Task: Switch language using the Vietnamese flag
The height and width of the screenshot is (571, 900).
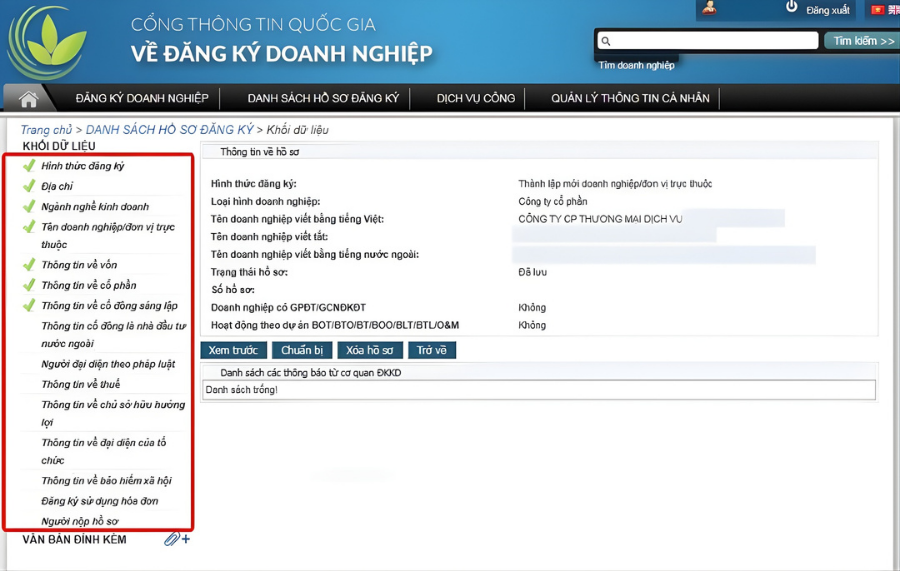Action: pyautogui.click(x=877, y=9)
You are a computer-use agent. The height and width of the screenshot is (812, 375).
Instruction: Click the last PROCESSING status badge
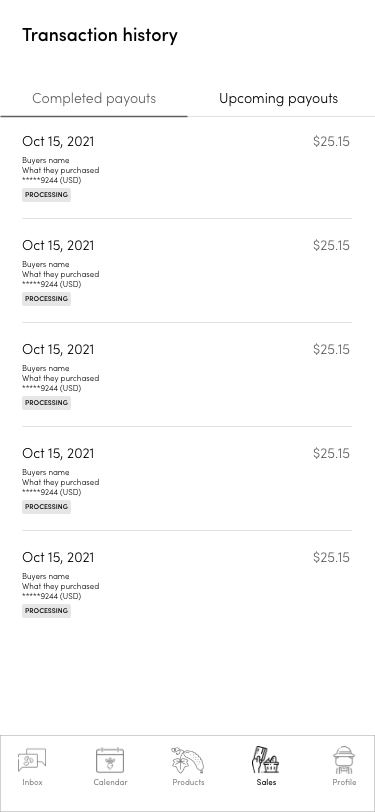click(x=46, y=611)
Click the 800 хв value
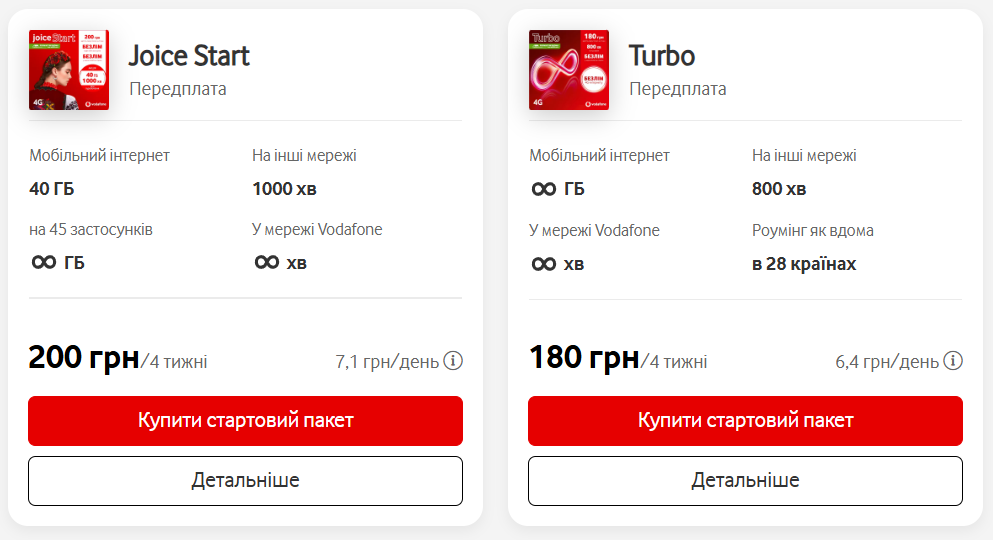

+===+

Without the pictures, copy the material exactly as given.

Task: Switch language using the Vietnamese flag
The height and width of the screenshot is (571, 900).
Action: pyautogui.click(x=877, y=9)
You are a computer-use agent. The height and width of the screenshot is (812, 375).
Instruction: Click the last PROCESSING status badge
click(x=46, y=611)
Click the 800 хв value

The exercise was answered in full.